------ MATERIAL FOR THIS EXERCISE ------

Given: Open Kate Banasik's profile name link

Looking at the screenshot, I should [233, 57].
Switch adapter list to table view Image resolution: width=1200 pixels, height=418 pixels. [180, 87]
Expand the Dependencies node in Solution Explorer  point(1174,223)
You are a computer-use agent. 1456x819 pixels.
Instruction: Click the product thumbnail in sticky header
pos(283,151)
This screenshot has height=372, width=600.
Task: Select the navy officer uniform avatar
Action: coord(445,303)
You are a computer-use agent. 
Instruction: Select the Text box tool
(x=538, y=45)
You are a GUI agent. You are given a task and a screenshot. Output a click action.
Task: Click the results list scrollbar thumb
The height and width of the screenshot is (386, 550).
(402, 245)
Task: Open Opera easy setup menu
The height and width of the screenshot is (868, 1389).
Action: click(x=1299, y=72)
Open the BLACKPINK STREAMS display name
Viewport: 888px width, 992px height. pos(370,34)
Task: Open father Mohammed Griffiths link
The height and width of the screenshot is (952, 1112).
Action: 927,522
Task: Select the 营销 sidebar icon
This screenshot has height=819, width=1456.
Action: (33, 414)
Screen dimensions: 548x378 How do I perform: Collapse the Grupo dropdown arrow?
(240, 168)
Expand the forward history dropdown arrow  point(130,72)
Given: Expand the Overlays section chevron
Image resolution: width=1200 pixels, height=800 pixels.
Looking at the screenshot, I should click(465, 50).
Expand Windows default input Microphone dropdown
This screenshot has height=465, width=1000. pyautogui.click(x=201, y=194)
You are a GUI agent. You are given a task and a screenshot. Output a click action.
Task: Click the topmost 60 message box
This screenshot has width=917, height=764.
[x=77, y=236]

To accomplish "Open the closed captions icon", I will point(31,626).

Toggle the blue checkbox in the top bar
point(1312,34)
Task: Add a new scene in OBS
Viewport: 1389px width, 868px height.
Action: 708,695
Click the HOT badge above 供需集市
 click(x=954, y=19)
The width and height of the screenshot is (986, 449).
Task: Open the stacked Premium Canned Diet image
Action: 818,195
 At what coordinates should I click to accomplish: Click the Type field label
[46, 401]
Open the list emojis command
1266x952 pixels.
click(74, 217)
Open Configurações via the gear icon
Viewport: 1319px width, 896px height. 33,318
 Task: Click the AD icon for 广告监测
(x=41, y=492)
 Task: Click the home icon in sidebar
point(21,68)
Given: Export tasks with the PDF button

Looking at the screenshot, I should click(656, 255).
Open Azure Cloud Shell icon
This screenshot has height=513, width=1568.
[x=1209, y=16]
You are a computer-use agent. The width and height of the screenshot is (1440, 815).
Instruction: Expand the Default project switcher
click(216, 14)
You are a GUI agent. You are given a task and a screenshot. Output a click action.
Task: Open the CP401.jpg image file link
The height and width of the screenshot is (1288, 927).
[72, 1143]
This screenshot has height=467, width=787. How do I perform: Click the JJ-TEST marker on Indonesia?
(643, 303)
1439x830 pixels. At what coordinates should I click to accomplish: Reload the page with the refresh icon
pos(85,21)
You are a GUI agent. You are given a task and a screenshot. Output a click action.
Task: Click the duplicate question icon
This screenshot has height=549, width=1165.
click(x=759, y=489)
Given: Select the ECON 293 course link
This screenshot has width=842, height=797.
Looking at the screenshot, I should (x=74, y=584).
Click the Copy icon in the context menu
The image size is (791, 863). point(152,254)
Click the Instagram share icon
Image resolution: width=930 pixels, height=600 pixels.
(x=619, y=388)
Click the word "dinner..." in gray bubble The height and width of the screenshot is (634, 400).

------

**WORK TO DO**
Transcribe all of the records above line for line, exactly as they appear.

**THE OUTPUT**
Given: Open Kate Banasik's profile name link

Looking at the screenshot, I should [233, 57].
Switch adapter list to table view Image resolution: width=1200 pixels, height=418 pixels. [180, 87]
Expand the Dependencies node in Solution Explorer  point(1174,223)
You are a computer-use agent. 1456x819 pixels.
Instruction: Click the product thumbnail in sticky header
pos(283,151)
This screenshot has height=372, width=600.
Task: Select the navy officer uniform avatar
Action: coord(445,303)
You are a computer-use agent. 
Instruction: Select the Text box tool
(x=538, y=45)
You are a GUI agent. You are given a task and a screenshot. Output a click action.
Task: Click the results list scrollbar thumb
The height and width of the screenshot is (386, 550).
(402, 245)
Task: Open Opera easy setup menu
The height and width of the screenshot is (868, 1389).
Action: click(x=1299, y=72)
Open the BLACKPINK STREAMS display name
Viewport: 888px width, 992px height. pos(370,34)
Task: Open father Mohammed Griffiths link
The height and width of the screenshot is (952, 1112).
Action: 927,522
Task: Select the 营销 sidebar icon
This screenshot has height=819, width=1456.
Action: (33, 414)
Screen dimensions: 548x378 How do I perform: Collapse the Grupo dropdown arrow?
(240, 168)
Expand the forward history dropdown arrow  point(130,72)
Given: Expand the Overlays section chevron
Image resolution: width=1200 pixels, height=800 pixels.
Looking at the screenshot, I should click(465, 50).
Expand Windows default input Microphone dropdown
This screenshot has height=465, width=1000. pyautogui.click(x=201, y=194)
You are a GUI agent. You are given a task and a screenshot. Output a click action.
Task: Click the topmost 60 message box
This screenshot has width=917, height=764.
[x=77, y=236]

To accomplish "Open the closed captions icon", I will point(31,626).

Toggle the blue checkbox in the top bar
point(1312,34)
Task: Add a new scene in OBS
Viewport: 1389px width, 868px height.
Action: 708,695
Click the HOT badge above 供需集市
 click(x=954, y=19)
The width and height of the screenshot is (986, 449).
Task: Open the stacked Premium Canned Diet image
Action: 818,195
 At what coordinates should I click to accomplish: Click the Type field label
[46, 401]
Open the list emojis command
1266x952 pixels.
click(74, 217)
Open Configurações via the gear icon
Viewport: 1319px width, 896px height. 33,318
 Task: Click the AD icon for 广告监测
(x=41, y=492)
 Task: Click the home icon in sidebar
point(21,68)
Given: Export tasks with the PDF button

Looking at the screenshot, I should click(656, 255).
Open Azure Cloud Shell icon
This screenshot has height=513, width=1568.
[x=1209, y=16]
You are a computer-use agent. The width and height of the screenshot is (1440, 815).
Instruction: Expand the Default project switcher
click(216, 14)
You are a GUI agent. You are given a task and a screenshot. Output a click action.
Task: Open the CP401.jpg image file link
The height and width of the screenshot is (1288, 927).
[72, 1143]
This screenshot has height=467, width=787. How do I perform: Click the JJ-TEST marker on Indonesia?
(643, 303)
1439x830 pixels. At what coordinates should I click to accomplish: Reload the page with the refresh icon
pos(85,21)
You are a GUI agent. You are given a task and a screenshot. Output a click action.
Task: Click the duplicate question icon
This screenshot has height=549, width=1165.
click(x=759, y=489)
Given: Select the ECON 293 course link
This screenshot has width=842, height=797.
Looking at the screenshot, I should (x=74, y=584).
Click the Copy icon in the context menu
The image size is (791, 863). point(152,254)
Click the Instagram share icon
Image resolution: width=930 pixels, height=600 pixels.
(x=619, y=388)
Click the word "dinner..." in gray bubble The height and width of the screenshot is (634, 400).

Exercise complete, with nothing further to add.